“Kami biasanya bisa tiga minggu sekali pulang-pergi Jakarta-Pekanbaru. Kini kami kurangi 5-6 minggu sekali,” ujar dia. Hojin berharap kenaikan tiket pesawat mestinya diatur secara proporsional dan bertahap agar konsumen tidak terbebani secara mendadak.
Apalagi, kenaikan yang hampir 100% ini tentunya akan berdampak pada sektor ekonomi lainnya, misalnya pariwisata dan okupasi hotel. Soal lesunya pariwisata juga dikeluhkan langsung Menteri Pariwisata Arif Yahya.
Di Lombok, NTB misalnya, angka kunjungan anjlok drastis hingga menyisakan 30%. “Saya ingatkan juga ke rekan industri, ini tidak hanya memengaruhi industri airlines. Ujungnya dulu, semua dirugikan. Industri pariwisata dirugikan,” ujar Arief di Jakarta, Senin (11/2).
Baca Juga: Jumlah Penumpang Pesawat Turun Gara-Gara Tiket Mahal?
Ketua Perhimpunan Hotel dan Restoran Indonesia (PHRI) Sukamdani juga menegaskan bahwa kenaikan tiket sangat berimbas pada sektor pariwisata khususnya bisnis hotel, restoran dan usaha mikro kecil menengah (UMKM), petani sayur, dan peternak ayam.

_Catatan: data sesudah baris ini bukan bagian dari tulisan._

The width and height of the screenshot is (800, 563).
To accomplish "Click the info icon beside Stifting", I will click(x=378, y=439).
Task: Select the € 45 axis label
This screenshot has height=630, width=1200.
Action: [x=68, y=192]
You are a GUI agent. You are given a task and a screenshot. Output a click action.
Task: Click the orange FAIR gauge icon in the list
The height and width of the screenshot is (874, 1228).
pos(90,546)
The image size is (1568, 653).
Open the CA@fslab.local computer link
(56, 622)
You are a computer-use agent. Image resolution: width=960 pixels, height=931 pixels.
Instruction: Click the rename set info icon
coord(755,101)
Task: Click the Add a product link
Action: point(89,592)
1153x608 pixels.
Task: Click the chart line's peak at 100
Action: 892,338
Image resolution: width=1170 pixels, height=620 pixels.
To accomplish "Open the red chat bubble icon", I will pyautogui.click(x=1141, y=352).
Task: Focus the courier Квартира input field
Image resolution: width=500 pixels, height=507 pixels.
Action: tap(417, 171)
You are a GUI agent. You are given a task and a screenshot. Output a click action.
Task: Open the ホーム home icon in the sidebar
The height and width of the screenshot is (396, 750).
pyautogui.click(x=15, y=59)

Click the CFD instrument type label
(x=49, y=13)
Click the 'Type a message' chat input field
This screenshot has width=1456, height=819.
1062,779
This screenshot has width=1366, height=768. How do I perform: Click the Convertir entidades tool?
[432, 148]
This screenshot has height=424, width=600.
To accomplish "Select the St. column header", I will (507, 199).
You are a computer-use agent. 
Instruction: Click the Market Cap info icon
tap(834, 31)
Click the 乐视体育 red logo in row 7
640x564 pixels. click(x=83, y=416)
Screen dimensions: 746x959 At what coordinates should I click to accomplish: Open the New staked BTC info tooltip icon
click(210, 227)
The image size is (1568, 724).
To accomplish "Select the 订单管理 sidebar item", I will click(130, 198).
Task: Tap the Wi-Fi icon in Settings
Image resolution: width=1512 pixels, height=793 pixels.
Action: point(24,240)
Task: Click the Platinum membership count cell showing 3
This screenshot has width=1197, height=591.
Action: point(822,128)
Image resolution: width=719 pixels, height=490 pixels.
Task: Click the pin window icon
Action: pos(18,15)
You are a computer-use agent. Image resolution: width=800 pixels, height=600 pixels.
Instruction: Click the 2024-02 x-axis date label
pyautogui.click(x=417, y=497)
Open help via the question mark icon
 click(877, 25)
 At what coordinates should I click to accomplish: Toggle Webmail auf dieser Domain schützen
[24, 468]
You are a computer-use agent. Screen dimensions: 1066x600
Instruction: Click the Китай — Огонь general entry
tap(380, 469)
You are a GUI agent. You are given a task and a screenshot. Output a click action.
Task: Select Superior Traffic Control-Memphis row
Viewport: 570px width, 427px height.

Dampaknya panjang, karena rantai bisnis pariwisata itu memang mengakar sampai dasar. “Jangan sampai terjadi kartel di industri pesawat terbang. Faktanya, Pak Menhub Budi Karya Sumadi sudah memanggil industri airlines, Inaca, tetap saja bandel, turunnya dikit. Masyarakat masih menjerit, padahal ketua Inaca adalah dirut Garuda yang juga BUMN,” ujar Hariyadi.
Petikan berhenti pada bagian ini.